Meme ‘subject three’ dance in Spring Festival Gala – trendy or lazy?
Published: Jan 23, 2024 10:42 PM
Photo: from online

Photo: from online

 The inclusion of Kemusan, or "subject three" dance (a popular swag dance originated from South China), into the rehearsal highlights of the 2024 Spring Festival Gala in several provinces has triggered dissatisfaction among some Chinese netizens, who call the move "outdated" and "countrified."

A recent social media poll with 45,000 participants showed that 38,000 voted against the inclusion of the "subject three" dance in the Spring Festival Gala. Some expect the galas to stick to creativity, rather than becoming a "meme replicator."

Despite being considered "vulgar" by some, the "subject three" dance has indeed gained international popularity, becoming a global social symbol. Renowned figures like world finalist professional ballroom dancer Kristina Rihanoff, members of the Russian Royal Ballet, and China's renowned dancer Yang Liping's dancers have all showcased the "subject three" dance.

Even professional dancers have embraced it, raising the question of why it shouldn't be attempted on the Spring Festival Gala stage. The inclusion of "subject three" dance elements doesn't compromise the overall quality of the shows; instead, it might maintain a pursuit of artistic excellence.

The full name of the "subject three" dance is "Guangxi subject three," meaning locals in South China's Guangxi Zhuang Autonomous Region should possess three essential skills: singing folk songs, making rice noodles, and dancing. 

Since October, the use of Chinese songs as background music for the "subject three" dance was creatively imitated by short video creators nationwide. In the latter part of November, videos of restaurant staff wearing uniforms and dancing the "subject three" dance became widely popular. According to incomplete statistics, the playback count of "subject three" dance related short videos has reached billions, and it continues to grow in popularity.

The catchy dance centers on performers showing off some swag dance moves, like swinging their knees sideways as they perform a snappy series of hand actions, including fast wrist-twisting moves, accompanied by music that sounds like a mix of Western disco beats and traditional Chinese folk songs.
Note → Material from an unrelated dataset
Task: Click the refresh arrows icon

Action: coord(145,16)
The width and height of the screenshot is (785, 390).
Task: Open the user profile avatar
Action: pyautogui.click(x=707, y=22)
This dance, with its unique communicative code, has reached a billion-view scale, and the joyful core hidden within it has the potential for broad creative interpretation. Apart from the inherent fun in the dance, its popularity is attributed to meeting the emotional needs of the masses. 

China's famed actor Jiang Kun has expressed openness toward incorporating current popular elements into new traditional arts. One of the directors for Henan TV's 2024 Spring Festival Gala, Lu Hongli, has noted that the attention toward the "subject three" dance has prompted reflections on artistic creation. In the eyes of Lu, the "subject three" dance has tapped into an emotional expression point for everyone, with its core concept being that anyone can joyfully dance spontaneously.

In dealing with these internet trends, a more tolerant approach is suggested. Just as traditional art forms, which showcases both highbrow and lowbrow beauty, have become part of everyday life, why shouldn't contemporary trends like the "subject three" dance find a place on a grand stage? 

Embracing a bit of "local flavor" in skits, as long as they align with positive social values, might add a unique touch. Producers should be more tolerant and supportive of these internet trends, while also considering constructive feedback from viewers, as everyone's intention is to present better works to the audience.

However, criticism from netizens reveals a desire for more innovation and uniqueness in Spring Festival Gala programs, signaling aesthetic fatigue. Viewers hope for more exciting works on the gala stage, leading with fresh ideas rather than simply replicating internet trends.

The author is a reporter with the Global Times.